You Can Carve a Right Into Data. Can You Make It Follow the Data Into Inference? — The Traceability Gap RSL Exposes

Pebblous Data Communication Team

Executive Summary

For decades, content owners had exactly one thing they could say to a web crawler: "Stay out." The Disallow directive in robots.txt cannot express anything more nuanced than that. RSL — Really Simple Licensing, announced in September 2025 with its 1.0 spec finalized that December — is the most concrete attempt yet to change that one word into "Come in, on these terms." Led by a co-creator of the RSS lineage, this open XML standard inscribes a license directly onto content across five channels (robots.txt, HTTP headers, HTML, RSS, and file metadata), and it lets owners distinguish crawling, training, and inference inputs, each with its own usage terms and pricing model. More than 1,500 publishers have voiced support. This report argues that the standard is a signal not of success, but of asymmetry.

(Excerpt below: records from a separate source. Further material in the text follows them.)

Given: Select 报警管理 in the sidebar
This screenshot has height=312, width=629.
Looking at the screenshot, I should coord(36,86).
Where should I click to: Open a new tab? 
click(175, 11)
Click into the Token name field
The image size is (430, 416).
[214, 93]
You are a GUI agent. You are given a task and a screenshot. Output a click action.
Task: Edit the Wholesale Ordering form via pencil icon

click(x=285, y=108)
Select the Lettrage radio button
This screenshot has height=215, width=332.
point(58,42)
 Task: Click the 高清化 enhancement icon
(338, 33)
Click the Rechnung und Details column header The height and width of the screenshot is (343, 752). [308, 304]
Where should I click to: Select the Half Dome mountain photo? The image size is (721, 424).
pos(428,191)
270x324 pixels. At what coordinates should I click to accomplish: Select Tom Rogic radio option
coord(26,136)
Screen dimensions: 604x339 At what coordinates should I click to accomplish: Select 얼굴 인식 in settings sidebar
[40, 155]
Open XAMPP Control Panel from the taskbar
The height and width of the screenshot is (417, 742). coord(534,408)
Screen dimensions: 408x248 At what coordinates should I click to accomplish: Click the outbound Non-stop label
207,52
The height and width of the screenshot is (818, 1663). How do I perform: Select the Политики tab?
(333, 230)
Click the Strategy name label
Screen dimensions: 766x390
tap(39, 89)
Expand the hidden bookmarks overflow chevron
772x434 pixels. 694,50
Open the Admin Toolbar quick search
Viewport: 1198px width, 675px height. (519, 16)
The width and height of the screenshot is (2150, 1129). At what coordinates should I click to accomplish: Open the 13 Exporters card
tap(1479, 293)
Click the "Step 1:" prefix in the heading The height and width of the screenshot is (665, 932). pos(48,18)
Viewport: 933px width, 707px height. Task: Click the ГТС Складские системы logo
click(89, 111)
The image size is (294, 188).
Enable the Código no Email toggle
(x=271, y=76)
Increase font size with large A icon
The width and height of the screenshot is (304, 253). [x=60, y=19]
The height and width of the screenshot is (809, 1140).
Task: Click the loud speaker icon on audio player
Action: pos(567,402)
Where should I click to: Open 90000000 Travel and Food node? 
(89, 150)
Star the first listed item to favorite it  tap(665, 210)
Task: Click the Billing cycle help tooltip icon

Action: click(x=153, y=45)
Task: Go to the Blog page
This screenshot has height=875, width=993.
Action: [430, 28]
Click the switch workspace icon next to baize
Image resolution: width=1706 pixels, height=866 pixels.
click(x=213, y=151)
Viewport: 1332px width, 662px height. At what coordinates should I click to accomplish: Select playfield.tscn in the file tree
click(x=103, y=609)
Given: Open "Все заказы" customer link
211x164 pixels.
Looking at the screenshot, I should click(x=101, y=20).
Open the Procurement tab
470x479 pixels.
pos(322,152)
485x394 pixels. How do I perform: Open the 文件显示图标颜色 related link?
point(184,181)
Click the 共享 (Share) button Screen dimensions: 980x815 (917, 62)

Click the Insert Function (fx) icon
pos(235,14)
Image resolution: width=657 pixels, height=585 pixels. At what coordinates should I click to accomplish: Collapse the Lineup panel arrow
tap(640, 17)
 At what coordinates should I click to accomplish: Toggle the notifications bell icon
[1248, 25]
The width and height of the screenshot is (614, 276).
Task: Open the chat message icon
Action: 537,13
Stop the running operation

Declaring a right is easy; making that right follow the data all the way into inference is something no one has solved. Charging for the act of crawling (pay-per-crawl) works because a crawl is a single, observable HTTP event on the network: a CDN can gate it at the door or bill for it. Charging for how that data is actually used to produce an answer (pay-per-inference) is a different animal. It requires attributing, inside the model, which training documents contributed to a given output. Even the academic state of the art, influence functions, costs roughly as much compute as pretraining, is only approximate, and has no standard runtime infrastructure. The more fundamental problem sits at the starting line: more than 70% of major training datasets are missing license information entirely, so the trail is already broken before tracing can begin.

That is why the real question RSL raises is not a copyright headline but a data-infrastructure one: can you trace where data came from and which answer it ended up shaping, all the way through? Carving a license into metadata is the easy part. Making that license travel through training and inference is a different order of problem, and that empty layer is the subject of this report.

Editor's note. For the hard half of RSL (pay-per-inference) to work at all, you have to be able to trace which data shaped which output. That is fundamentally a problem of data provenance, lineage, and authenticity, and it overlaps directly with the territory Pebblous has been working on through DataClinic and AI-Ready Data. Beneath the layer that declares a license, the layer that makes data traceable enough for the right to follow is still empty. Pebblous wrote this report because data quality is the variable sitting at the center of that empty layer.

Key Figures

The four numbers below trace the backbone of this report. The easy half, charging for crawls, already runs at a scale of a billion responses a day, while 70% of training datasets flow into models with their license information already lost, severing the trail at its origin. Not a single major AI company has yet formally pledged to honor these declarations, and in the meantime a $1.5 billion settlement has nailed down that the value of this gap is anything but abstract.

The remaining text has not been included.